JOB>
Write out every line of the data below exactly as it appears, keeping the original order and spacing.

Stored items
▬▬▬

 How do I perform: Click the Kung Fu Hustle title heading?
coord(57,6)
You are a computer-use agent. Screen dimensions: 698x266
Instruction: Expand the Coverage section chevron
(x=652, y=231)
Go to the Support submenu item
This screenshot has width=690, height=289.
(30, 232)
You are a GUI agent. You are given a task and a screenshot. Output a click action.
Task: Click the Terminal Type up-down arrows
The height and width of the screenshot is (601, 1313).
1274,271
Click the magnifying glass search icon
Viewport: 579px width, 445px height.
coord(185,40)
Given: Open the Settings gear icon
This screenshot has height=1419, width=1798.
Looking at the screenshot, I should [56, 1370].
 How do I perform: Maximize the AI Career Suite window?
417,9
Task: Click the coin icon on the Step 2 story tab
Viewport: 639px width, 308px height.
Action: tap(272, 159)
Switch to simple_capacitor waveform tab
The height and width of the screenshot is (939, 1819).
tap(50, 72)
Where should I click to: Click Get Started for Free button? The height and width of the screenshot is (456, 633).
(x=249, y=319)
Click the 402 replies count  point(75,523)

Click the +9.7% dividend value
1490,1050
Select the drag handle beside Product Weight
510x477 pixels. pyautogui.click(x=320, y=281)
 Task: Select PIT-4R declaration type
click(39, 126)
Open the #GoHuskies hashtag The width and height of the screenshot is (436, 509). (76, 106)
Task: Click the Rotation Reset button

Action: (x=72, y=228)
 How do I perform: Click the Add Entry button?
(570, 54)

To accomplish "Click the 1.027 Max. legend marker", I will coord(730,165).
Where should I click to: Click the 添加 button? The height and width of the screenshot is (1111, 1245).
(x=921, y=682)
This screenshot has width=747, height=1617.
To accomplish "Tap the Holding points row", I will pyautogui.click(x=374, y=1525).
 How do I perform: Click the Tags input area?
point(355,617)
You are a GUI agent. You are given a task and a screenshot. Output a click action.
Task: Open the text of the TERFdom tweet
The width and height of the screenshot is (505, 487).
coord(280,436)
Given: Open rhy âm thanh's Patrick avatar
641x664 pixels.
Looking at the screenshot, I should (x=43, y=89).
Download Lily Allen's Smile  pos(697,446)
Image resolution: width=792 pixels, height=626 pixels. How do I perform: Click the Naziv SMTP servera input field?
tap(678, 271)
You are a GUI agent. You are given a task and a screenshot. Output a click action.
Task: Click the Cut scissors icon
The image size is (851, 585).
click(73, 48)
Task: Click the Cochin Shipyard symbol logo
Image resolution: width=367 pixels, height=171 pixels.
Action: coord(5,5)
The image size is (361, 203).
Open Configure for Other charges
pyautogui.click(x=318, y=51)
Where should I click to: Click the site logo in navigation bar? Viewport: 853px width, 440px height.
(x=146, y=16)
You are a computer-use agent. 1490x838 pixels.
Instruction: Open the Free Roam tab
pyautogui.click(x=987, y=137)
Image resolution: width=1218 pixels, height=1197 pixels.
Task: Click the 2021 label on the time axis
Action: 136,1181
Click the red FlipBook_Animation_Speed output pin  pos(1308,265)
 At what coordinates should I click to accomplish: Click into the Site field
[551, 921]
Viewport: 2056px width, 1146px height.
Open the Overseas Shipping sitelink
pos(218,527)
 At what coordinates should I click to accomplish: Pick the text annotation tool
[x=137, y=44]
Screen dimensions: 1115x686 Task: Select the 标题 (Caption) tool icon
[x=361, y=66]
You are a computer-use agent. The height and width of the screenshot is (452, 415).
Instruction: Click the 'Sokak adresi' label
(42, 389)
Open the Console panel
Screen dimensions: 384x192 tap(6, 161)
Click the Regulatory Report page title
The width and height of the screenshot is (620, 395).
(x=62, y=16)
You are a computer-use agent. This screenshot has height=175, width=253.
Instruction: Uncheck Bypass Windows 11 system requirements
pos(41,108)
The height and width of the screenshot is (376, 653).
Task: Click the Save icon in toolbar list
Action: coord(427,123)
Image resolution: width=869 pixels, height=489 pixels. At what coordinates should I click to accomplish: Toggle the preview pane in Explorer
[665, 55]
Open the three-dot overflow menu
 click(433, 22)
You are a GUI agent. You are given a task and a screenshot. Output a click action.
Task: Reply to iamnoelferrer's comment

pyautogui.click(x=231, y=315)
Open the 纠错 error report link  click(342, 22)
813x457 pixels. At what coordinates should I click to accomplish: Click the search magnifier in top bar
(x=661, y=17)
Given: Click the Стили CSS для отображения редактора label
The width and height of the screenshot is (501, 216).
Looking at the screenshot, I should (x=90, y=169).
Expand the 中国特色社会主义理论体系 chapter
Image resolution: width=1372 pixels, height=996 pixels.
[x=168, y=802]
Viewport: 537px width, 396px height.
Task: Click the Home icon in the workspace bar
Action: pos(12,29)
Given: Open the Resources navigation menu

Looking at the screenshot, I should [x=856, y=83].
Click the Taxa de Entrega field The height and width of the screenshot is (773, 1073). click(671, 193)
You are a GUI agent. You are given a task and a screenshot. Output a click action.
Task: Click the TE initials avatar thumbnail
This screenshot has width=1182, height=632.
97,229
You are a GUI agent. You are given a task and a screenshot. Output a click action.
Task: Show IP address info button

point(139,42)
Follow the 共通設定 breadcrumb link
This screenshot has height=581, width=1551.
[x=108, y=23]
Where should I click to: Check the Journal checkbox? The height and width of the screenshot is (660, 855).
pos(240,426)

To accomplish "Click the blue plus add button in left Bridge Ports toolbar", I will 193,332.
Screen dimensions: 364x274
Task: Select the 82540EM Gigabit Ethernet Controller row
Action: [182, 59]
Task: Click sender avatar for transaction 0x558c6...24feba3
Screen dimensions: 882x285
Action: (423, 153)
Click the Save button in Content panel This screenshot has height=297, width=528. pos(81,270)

▬▬▬

RESPONSE TO THE TASK>
 How do I perform: Click the Kung Fu Hustle title heading?
coord(57,6)
You are a computer-use agent. Screen dimensions: 698x266
Instruction: Expand the Coverage section chevron
(x=652, y=231)
Go to the Support submenu item
This screenshot has width=690, height=289.
(30, 232)
You are a GUI agent. You are given a task and a screenshot. Output a click action.
Task: Click the Terminal Type up-down arrows
The height and width of the screenshot is (601, 1313).
1274,271
Click the magnifying glass search icon
Viewport: 579px width, 445px height.
coord(185,40)
Given: Open the Settings gear icon
This screenshot has height=1419, width=1798.
Looking at the screenshot, I should [56, 1370].
 How do I perform: Maximize the AI Career Suite window?
417,9
Task: Click the coin icon on the Step 2 story tab
Viewport: 639px width, 308px height.
Action: tap(272, 159)
Switch to simple_capacitor waveform tab
The height and width of the screenshot is (939, 1819).
tap(50, 72)
Where should I click to: Click Get Started for Free button? The height and width of the screenshot is (456, 633).
(x=249, y=319)
Click the 402 replies count  point(75,523)

Click the +9.7% dividend value
1490,1050
Select the drag handle beside Product Weight
510x477 pixels. pyautogui.click(x=320, y=281)
 Task: Select PIT-4R declaration type
click(39, 126)
Open the #GoHuskies hashtag The width and height of the screenshot is (436, 509). (76, 106)
Task: Click the Rotation Reset button

Action: (x=72, y=228)
 How do I perform: Click the Add Entry button?
(570, 54)

To accomplish "Click the 1.027 Max. legend marker", I will coord(730,165).
Where should I click to: Click the 添加 button? The height and width of the screenshot is (1111, 1245).
(x=921, y=682)
This screenshot has width=747, height=1617.
To accomplish "Tap the Holding points row", I will pyautogui.click(x=374, y=1525).
 How do I perform: Click the Tags input area?
point(355,617)
You are a GUI agent. You are given a task and a screenshot. Output a click action.
Task: Open the text of the TERFdom tweet
The width and height of the screenshot is (505, 487).
coord(280,436)
Given: Open rhy âm thanh's Patrick avatar
641x664 pixels.
Looking at the screenshot, I should (x=43, y=89).
Download Lily Allen's Smile  pos(697,446)
Image resolution: width=792 pixels, height=626 pixels. How do I perform: Click the Naziv SMTP servera input field?
tap(678, 271)
You are a GUI agent. You are given a task and a screenshot. Output a click action.
Task: Click the Cut scissors icon
The image size is (851, 585).
click(73, 48)
Task: Click the Cochin Shipyard symbol logo
Image resolution: width=367 pixels, height=171 pixels.
Action: coord(5,5)
The image size is (361, 203).
Open Configure for Other charges
pyautogui.click(x=318, y=51)
Where should I click to: Click the site logo in navigation bar? Viewport: 853px width, 440px height.
(x=146, y=16)
You are a computer-use agent. 1490x838 pixels.
Instruction: Open the Free Roam tab
pyautogui.click(x=987, y=137)
Image resolution: width=1218 pixels, height=1197 pixels.
Task: Click the 2021 label on the time axis
Action: 136,1181
Click the red FlipBook_Animation_Speed output pin  pos(1308,265)
 At what coordinates should I click to accomplish: Click into the Site field
[551, 921]
Viewport: 2056px width, 1146px height.
Open the Overseas Shipping sitelink
pos(218,527)
 At what coordinates should I click to accomplish: Pick the text annotation tool
[x=137, y=44]
Screen dimensions: 1115x686 Task: Select the 标题 (Caption) tool icon
[x=361, y=66]
You are a computer-use agent. The height and width of the screenshot is (452, 415).
Instruction: Click the 'Sokak adresi' label
(42, 389)
Open the Console panel
Screen dimensions: 384x192 tap(6, 161)
Click the Regulatory Report page title
The width and height of the screenshot is (620, 395).
(x=62, y=16)
You are a computer-use agent. This screenshot has height=175, width=253.
Instruction: Uncheck Bypass Windows 11 system requirements
pos(41,108)
The height and width of the screenshot is (376, 653).
Task: Click the Save icon in toolbar list
Action: coord(427,123)
Image resolution: width=869 pixels, height=489 pixels. At what coordinates should I click to accomplish: Toggle the preview pane in Explorer
[665, 55]
Open the three-dot overflow menu
 click(433, 22)
You are a GUI agent. You are given a task and a screenshot. Output a click action.
Task: Reply to iamnoelferrer's comment

pyautogui.click(x=231, y=315)
Open the 纠错 error report link  click(342, 22)
813x457 pixels. At what coordinates should I click to accomplish: Click the search magnifier in top bar
(x=661, y=17)
Given: Click the Стили CSS для отображения редактора label
The width and height of the screenshot is (501, 216).
Looking at the screenshot, I should (x=90, y=169).
Expand the 中国特色社会主义理论体系 chapter
Image resolution: width=1372 pixels, height=996 pixels.
[x=168, y=802]
Viewport: 537px width, 396px height.
Task: Click the Home icon in the workspace bar
Action: pos(12,29)
Given: Open the Resources navigation menu

Looking at the screenshot, I should [x=856, y=83].
Click the Taxa de Entrega field The height and width of the screenshot is (773, 1073). click(671, 193)
You are a GUI agent. You are given a task and a screenshot. Output a click action.
Task: Click the TE initials avatar thumbnail
This screenshot has width=1182, height=632.
97,229
You are a GUI agent. You are given a task and a screenshot. Output a click action.
Task: Show IP address info button

point(139,42)
Follow the 共通設定 breadcrumb link
This screenshot has height=581, width=1551.
[x=108, y=23]
Where should I click to: Check the Journal checkbox? The height and width of the screenshot is (660, 855).
pos(240,426)

To accomplish "Click the blue plus add button in left Bridge Ports toolbar", I will 193,332.
Screen dimensions: 364x274
Task: Select the 82540EM Gigabit Ethernet Controller row
Action: [182, 59]
Task: Click sender avatar for transaction 0x558c6...24feba3
Screen dimensions: 882x285
Action: (423, 153)
Click the Save button in Content panel This screenshot has height=297, width=528. pos(81,270)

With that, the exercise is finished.